小千谷ちじみ

母は着物の人だった。今健在だとすると90歳を越えているから当然のことだろう。我が家には出入りの呉服屋がいて、いい品物が入ると大きな箱に反物を入れて背負ってやって来た。こんな日は座敷で美しい布の品定めが始まる。呉服屋は箱から出した反物を手の中で転がすようにして広げる。それが何枚も何枚も目の前に重なって行く。母と祖母がその中からあれこれ肩に掛けたりして買う品をきめる様子は華やいでいた。横に座って居る中学生の私でさえこの時を楽しく感じ、門前の小僧よろしく和服に関する小知識を貯えて行った。好きだったのは呉服屋の真似をして反物を両手を使ってくるくる回して巻く技だった。初めは巻き方が緩くてまともではなかったが次第にしっかり巻くことが出来るようになり呉服屋が店仕舞する時間が来ると手伝ったものだ。

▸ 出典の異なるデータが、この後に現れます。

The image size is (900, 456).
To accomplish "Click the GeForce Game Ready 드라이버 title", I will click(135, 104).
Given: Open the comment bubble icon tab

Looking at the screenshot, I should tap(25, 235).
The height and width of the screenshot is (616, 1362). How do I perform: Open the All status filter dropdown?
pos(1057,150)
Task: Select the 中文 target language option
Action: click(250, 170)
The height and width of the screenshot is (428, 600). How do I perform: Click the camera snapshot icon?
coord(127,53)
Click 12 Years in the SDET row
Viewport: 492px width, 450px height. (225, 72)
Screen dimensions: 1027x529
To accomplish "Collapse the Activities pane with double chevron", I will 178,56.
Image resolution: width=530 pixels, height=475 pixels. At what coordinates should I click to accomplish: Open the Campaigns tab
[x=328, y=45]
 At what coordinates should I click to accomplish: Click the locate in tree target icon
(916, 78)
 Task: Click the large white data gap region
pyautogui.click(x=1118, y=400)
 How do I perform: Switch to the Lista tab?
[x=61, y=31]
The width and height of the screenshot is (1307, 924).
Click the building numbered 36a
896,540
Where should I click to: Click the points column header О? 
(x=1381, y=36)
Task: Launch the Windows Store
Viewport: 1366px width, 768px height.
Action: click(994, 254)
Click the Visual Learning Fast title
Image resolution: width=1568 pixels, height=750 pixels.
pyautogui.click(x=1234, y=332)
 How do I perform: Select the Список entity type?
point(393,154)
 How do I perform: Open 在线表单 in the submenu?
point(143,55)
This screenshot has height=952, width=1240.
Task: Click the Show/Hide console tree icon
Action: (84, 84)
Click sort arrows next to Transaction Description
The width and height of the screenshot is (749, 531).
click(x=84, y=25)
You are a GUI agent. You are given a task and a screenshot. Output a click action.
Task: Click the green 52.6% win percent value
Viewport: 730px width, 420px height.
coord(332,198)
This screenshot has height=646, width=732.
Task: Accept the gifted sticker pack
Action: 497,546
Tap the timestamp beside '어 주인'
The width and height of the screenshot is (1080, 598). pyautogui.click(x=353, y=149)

母は紬や絣が特に好きだった。夏のお出かけは小千谷ちじみ。インドネシアの蝋染め(今はバティックと言うけれどあの頃はこう呼んでいた)を名古屋帯に仕立て愛用していた。帯留めは翡翠の彫り物。いつもは普通の母だったが出掛ける時のしゃきっとした変わり様がわたしには興味深かった。
中越地震が発生して1ヶ月。錦鯉も闘牛の牛も小千谷のちじみもみんな力強く復興してほしい。